Keady recommends that investors write down their retirement goals, a practice that “can often pull you away from more-speculative investments.” If investors feel compelled to take a swing at a potentially life-changing return, they should view it as a form of entertainment and limit their investment to a small amount that they can afford to lose, he says.
“If you’re putting in enough money that you could derail your long-term goals, don’t confuse that with a financial plan,” Keady says. “Often when you have something that is extremely speculative, it doesn’t end well.”
Here’s why retirement savers should skip these three investment fads, according to Kendall and Keady.
“People often say, ‘I wish I had purchased XYZ stock right before it got big,’ but they forget about the 10 others that didn’t go forward and make huge money,” Keady says. “Who wins and who loses can be difficult to predict.”

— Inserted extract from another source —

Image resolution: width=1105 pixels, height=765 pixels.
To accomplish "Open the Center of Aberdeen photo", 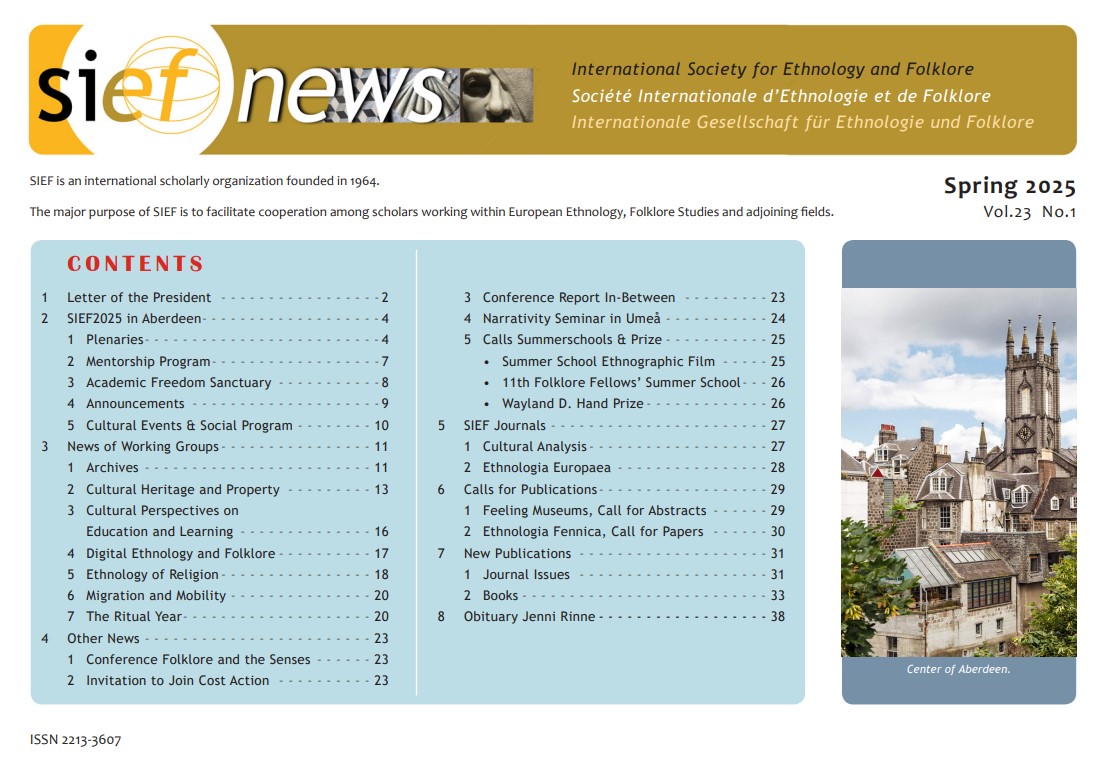I will 958,471.
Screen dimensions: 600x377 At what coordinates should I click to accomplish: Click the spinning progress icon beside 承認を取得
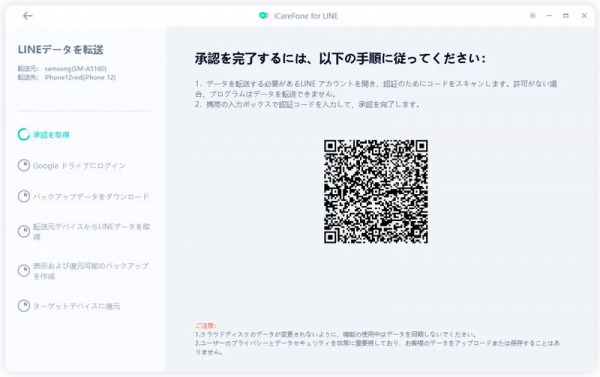pyautogui.click(x=24, y=134)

● Cryptocurrencies: Bitcoin and other cryptocurrencies have come under increased scrutiny lately due to environmental concerns over the huge amount of electricity needed to mine some kinds of coins, and because cryptocurrencies are the payment method of choice in ransomware attacks. They also fluctuate wildly in price, making them too risky for retirement savers, Kendall says.
Bitcoin, for example, has ranged from $9,088 to $64,863 over the past year. It recently was trading around $30,000 and fell below that level this past week.
“The technology is fascinating, but we also know that it’s hard to predict what’s going to happen in the future,” Keady says.
● SPACs: Sometimes called “blank-check companies,” SPACs begin with no assets or operating business. They raise money with an initial public offering of stock and use those funds to acquire another business. After the IPO, a SPAC’s management team typically has two years to complete an acquisition, which must be approved by the SPAC’s shareholders.
If management fails to make an acquisition within two years, it must return the SPAC’s funds to investors. When an acquisition is completed, the management team typically receives 20% of the equity in the company through “founders’ shares.”
One concern for SPAC investors is that as management runs out of time to complete an acquisition, it may agree to a deal that isn’t in shareholders’ best interests to avoid missing out on that 20% finder’s fee, Kendall says.
“I’m not even sure I’d give Warren Buffett 20 cents out of every dollar,” Kendall says. “I don’t need to pay a 20% premium to buy these companies. There are plenty of good companies in the microcap and small-cap world that, relative to a SPAC, are 20% cheaper.
“I go by the simple rule: What’s the future cash flow? How predictable is it? And what’s the present value of that future cash flow? And I think that keeps you disciplined, it keeps you excited about investing when the market goes down, and it prevents you from standing on a landmine when markets get too frothy.”